> **The exercise**
Copy word for word the part of the records below that starts with the line containing "You are a computer-use agent." and runs through to the end. Leave out any pictures.
Begin Data for the task
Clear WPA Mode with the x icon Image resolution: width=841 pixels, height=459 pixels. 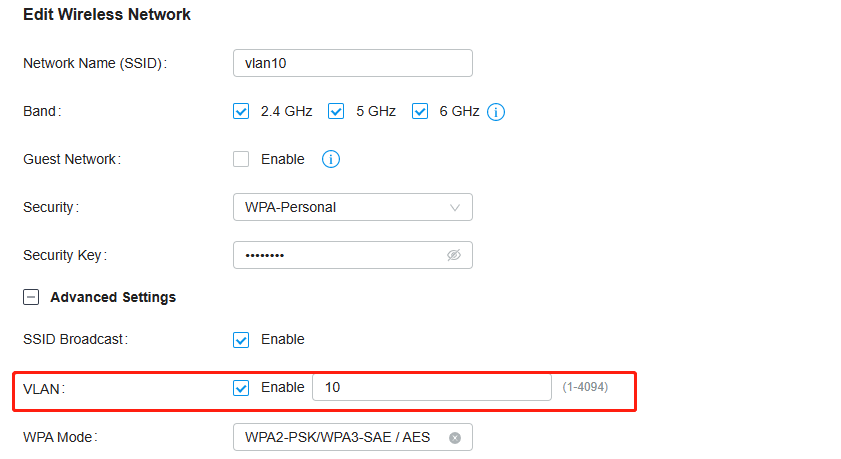[x=455, y=438]
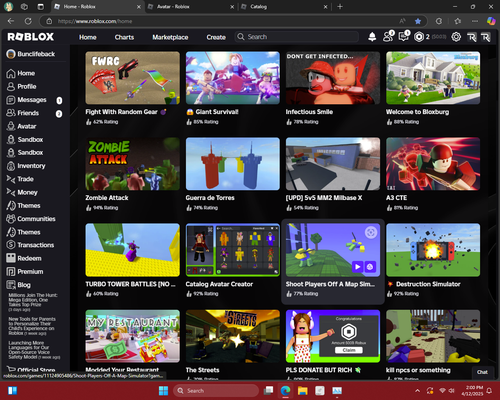Open the Welcome to Bloxburg thumbnail
The image size is (500, 400).
(433, 78)

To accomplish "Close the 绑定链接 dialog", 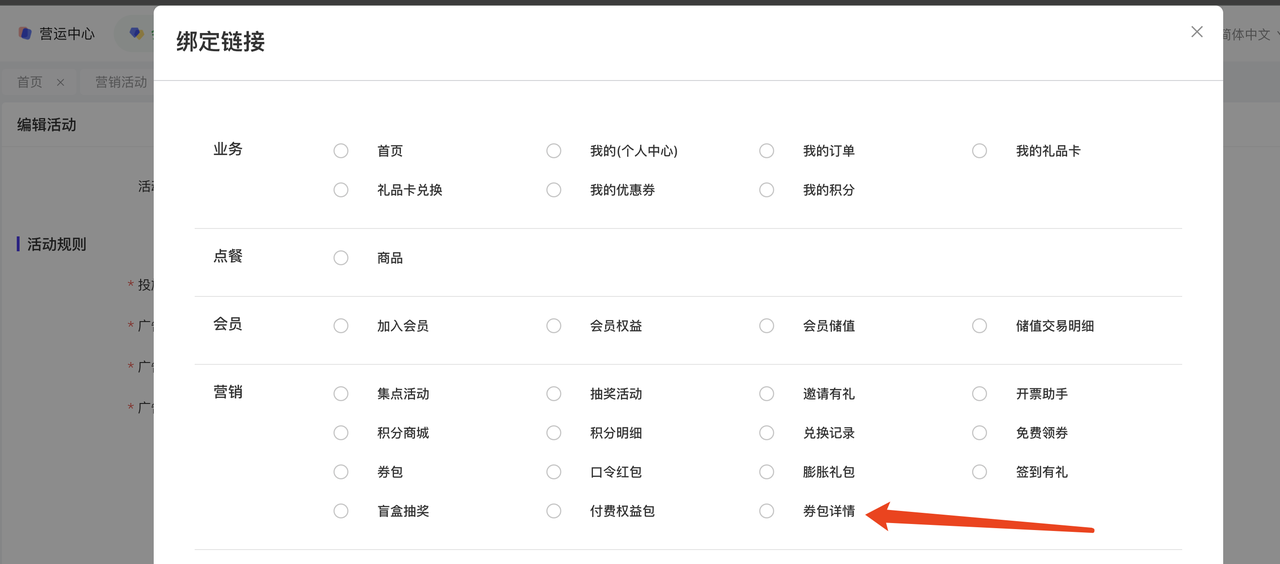I will coord(1197,32).
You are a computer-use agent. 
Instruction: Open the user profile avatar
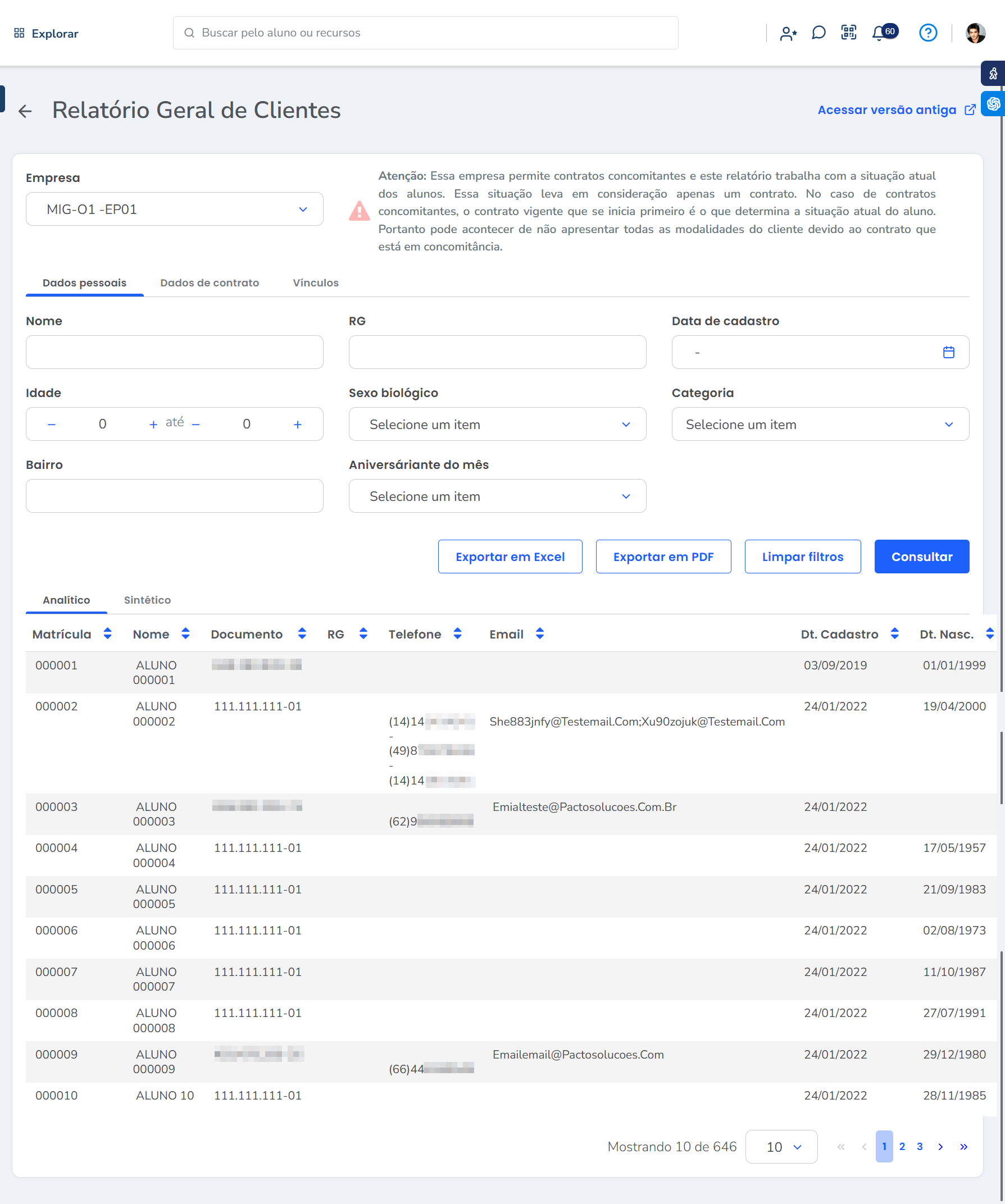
End Data for the task
> **Solution to the problem**
You are a computer-use agent. 
Instruction: Open the user profile avatar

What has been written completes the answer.